Judges 9:14 ‘You come and reign over us’: “In Jotham’s parable of trees asking for a king (vv. 7-15), the olive, fig, and vine decline. They do not represent specific men who declined; rather, they build the suspense and heighten the idea that the bramble (thornbush) is inferior and unsuitable. The bush represents Abimelech (vv. 6, 16).”

  • John MacArthur, John MacArthur Commentary (quoted Scripture without bold/italics)

Judges 9:22-29‘treachery breeds treachery’: “The conspiracy against Abimelech (9:22-29) illustrates that under normal circumstances treachery breeds more treachery. This tendency is enhanced by God’s sending an evil spirit to cause enmity between the conspirators. Finally, rebellion against Abimelech arises in the very city which had made him king, though the rebellion seems to have involved other cities as well (e.g., Thebez, vv 50-54). The details of Shechem’s treachery are not given; we are told only that the Shechemites become outlaws against public order and against Abimelech. Whatever loyal following Abimelech had in Shechem (cf. Zebul, vv. 30-38) is ineffective in preventing this disorder. Abimelech’s failure to maintain control over his rebellious subjects contrasts with the ideal king’s success in maintaining public order (Ps. 72:14).
“Shechem turns to open rebellion when another conspirator, Gaal, repays Abimelech in kind. Like Abimelech, he appeals to factional loyalties, this time to the sons of Hamor in Shechem, for support against Abimelech.
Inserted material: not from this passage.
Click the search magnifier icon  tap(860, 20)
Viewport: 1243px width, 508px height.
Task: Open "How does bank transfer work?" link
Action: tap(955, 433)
The account is so condensed that some details remain unclear.”

  • Walter A. Elwell, editor, Baker Commentary on the Bible

Judges 9:23 ‘God sent a spirit of ill will’: “In the course of God’s providence, there appeared jealousy, distrust, and hate. God allowed it to work as punishment for the idolatry and mass murder.”

  • John MacArthur, John MacArthur Commentary (quoted Scripture without bold/italics)

Judges 9:30-49‘destruction of Shechem’: “The destruction of Shechem follows (9:30-49). The text deals with treacheries within treacheries. Zebul, angry at Gaal but with no positive record of loyalty to Abimelech, enters into a suicidal conspiracy with Abimelech. Two strands of the theme are identifiable: first, that treachery breeds more treachery, and second, that treachery is self-destructive.
Zebul brings about Gaal’s defeat at Abimelech’s hands and drives his partisans in exile from the city. However, the treachery is not yet complete. Perhaps because he realizes that Zebul is not really loyal, Abimelech captures the city by yet more trickery and destroys it. The people of the tower of Shechem take shelter in the “stronghold” of the temple of El-Berith (i.e. Baal-Berith). This may have been a large, excavated, roofed chamber. If so, they suffocate to death when Abimelech builds a huge fire over the chamber.”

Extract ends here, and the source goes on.